§ Extracted information
--*--

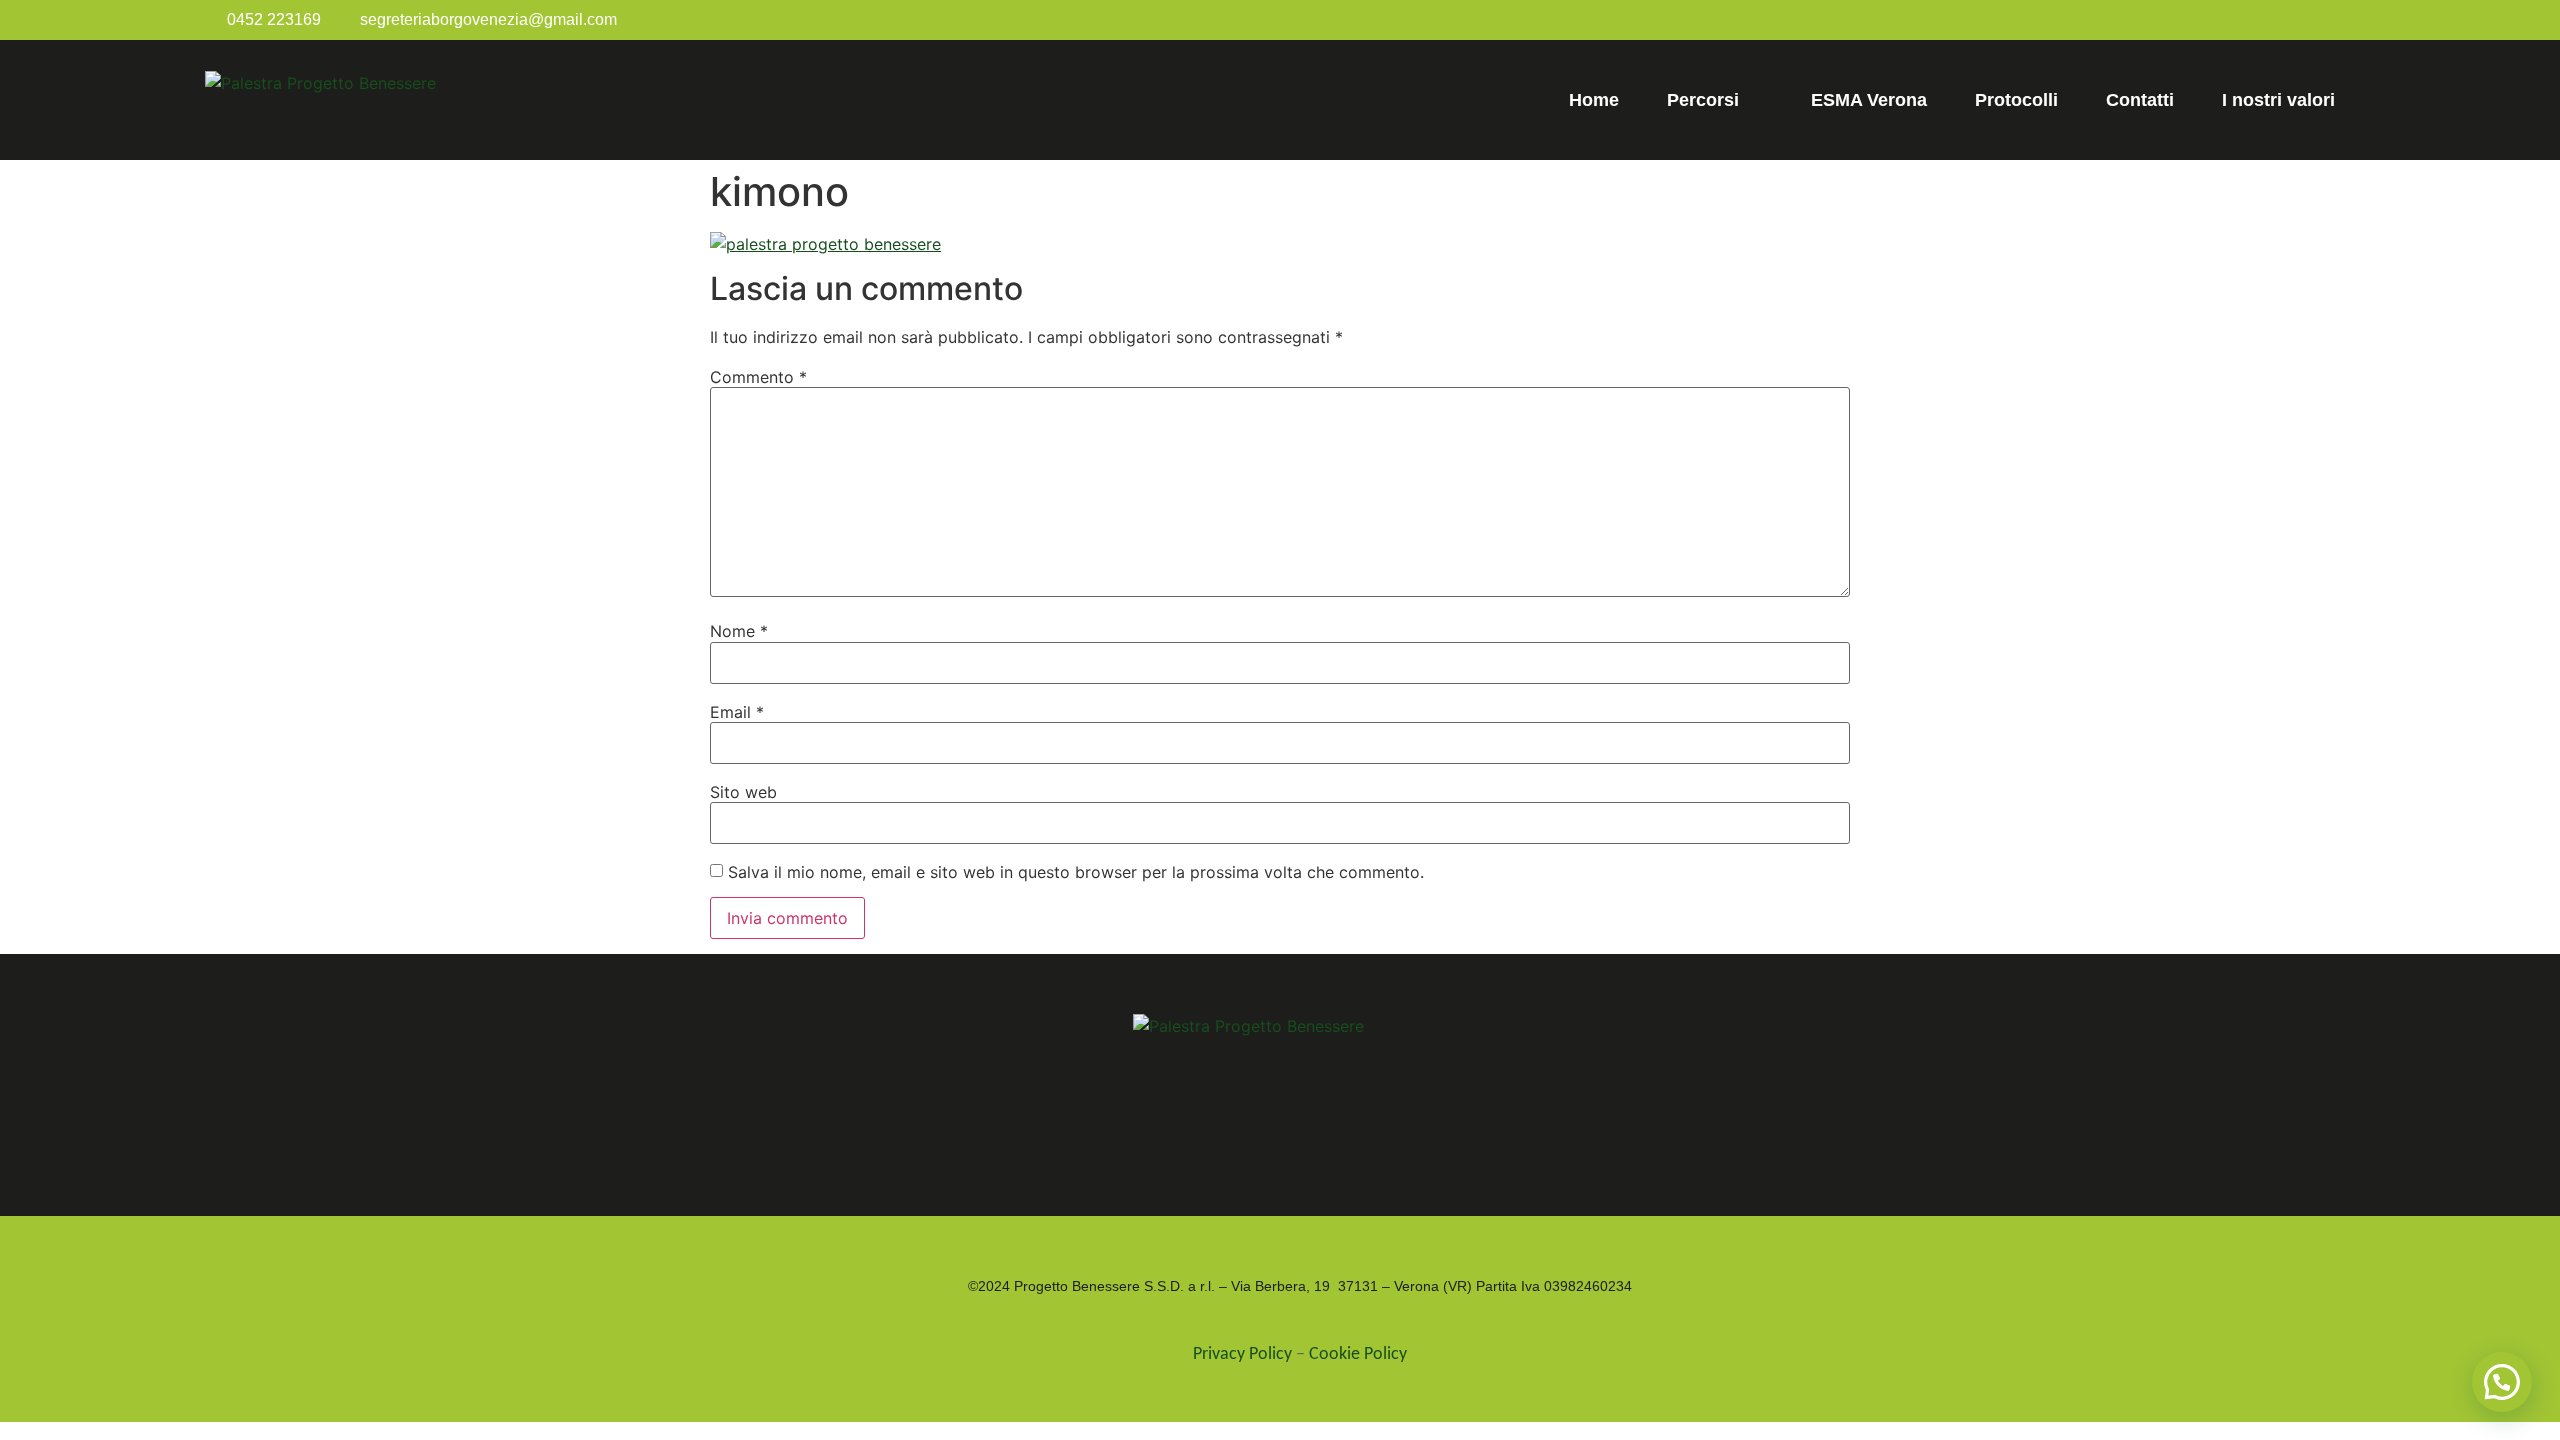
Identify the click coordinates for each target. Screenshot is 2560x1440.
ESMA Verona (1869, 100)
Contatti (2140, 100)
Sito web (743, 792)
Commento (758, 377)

--*--

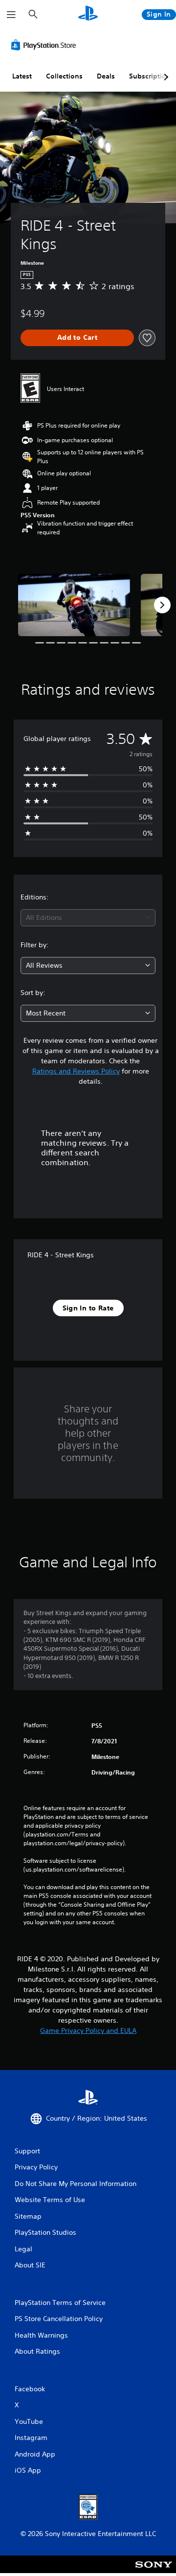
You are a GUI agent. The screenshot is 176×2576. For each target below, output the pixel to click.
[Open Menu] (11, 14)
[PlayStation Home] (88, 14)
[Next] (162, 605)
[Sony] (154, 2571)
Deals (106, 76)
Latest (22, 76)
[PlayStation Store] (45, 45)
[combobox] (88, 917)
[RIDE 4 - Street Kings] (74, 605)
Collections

--*--

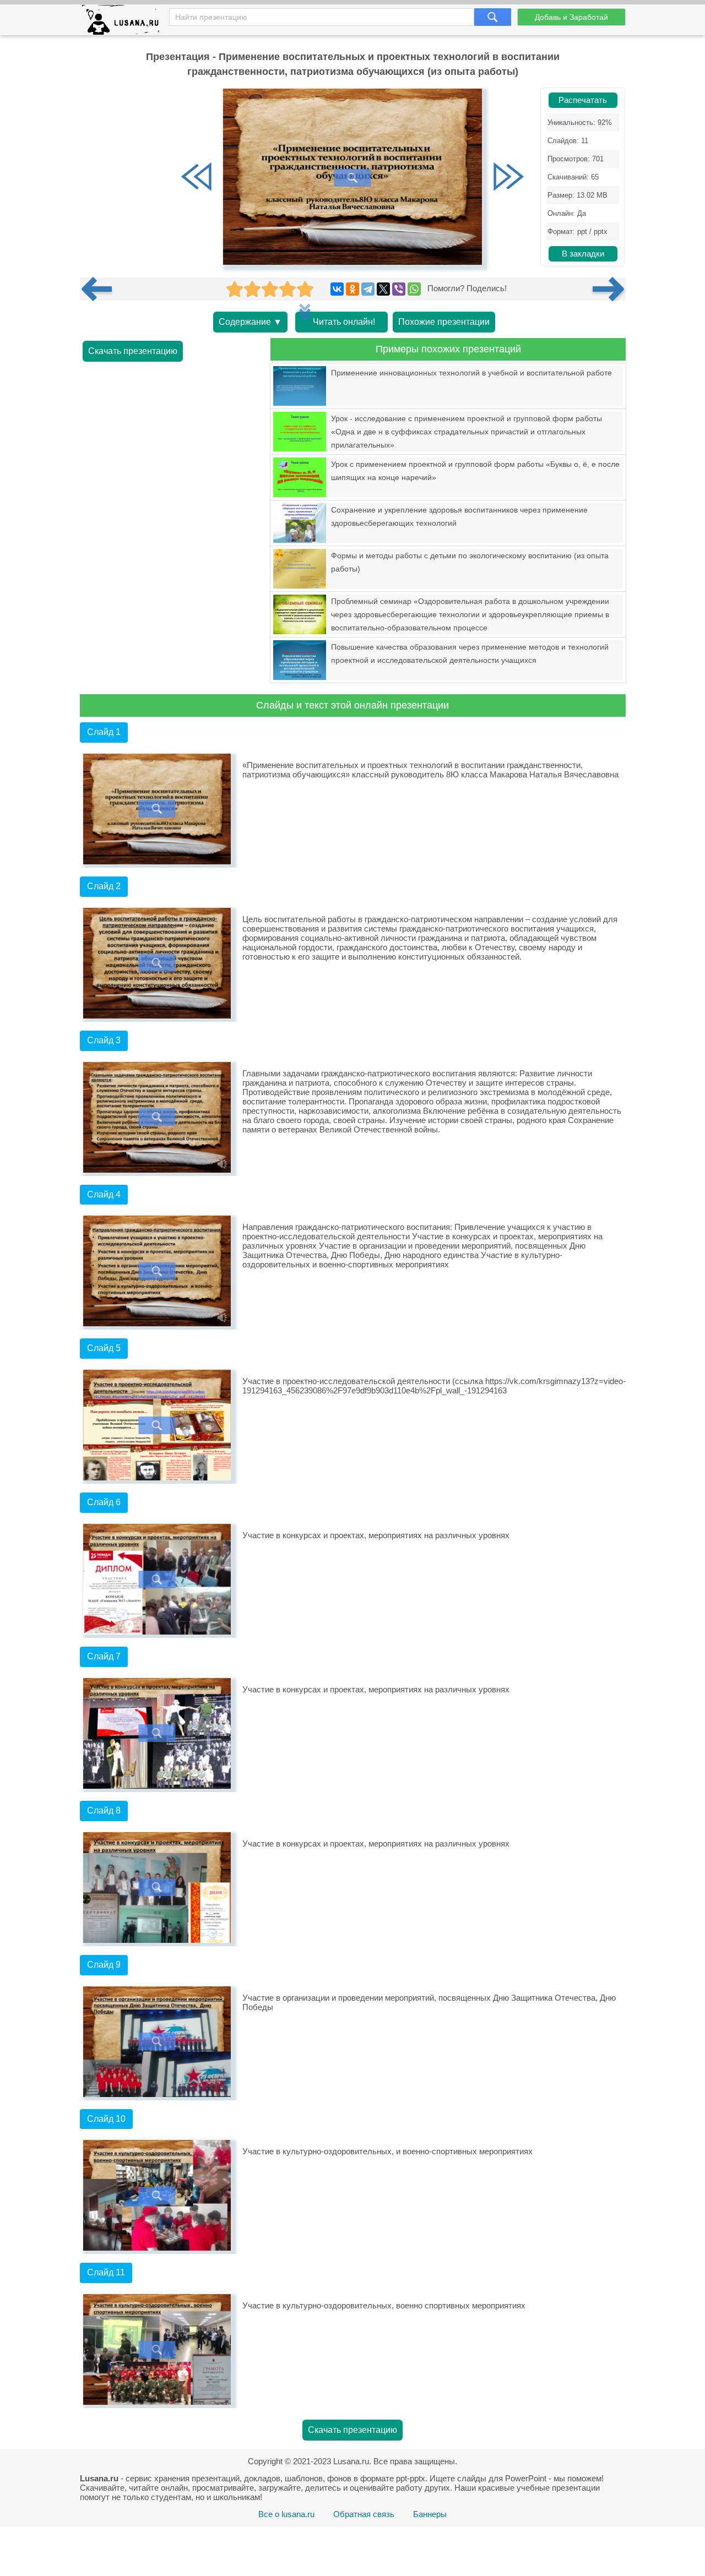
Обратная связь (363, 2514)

--*--

§ What you need to do
Copy out only the lines above from the one with "[PlayStation Home] (88, 14)" to the one with "Collections", inclusive, exactly as they stand.

§ Answer to this problem
[PlayStation Home] (88, 14)
[Next] (162, 605)
[Sony] (154, 2571)
Deals (106, 76)
Latest (22, 76)
[PlayStation Store] (45, 45)
[combobox] (88, 917)
[RIDE 4 - Street Kings] (74, 605)
Collections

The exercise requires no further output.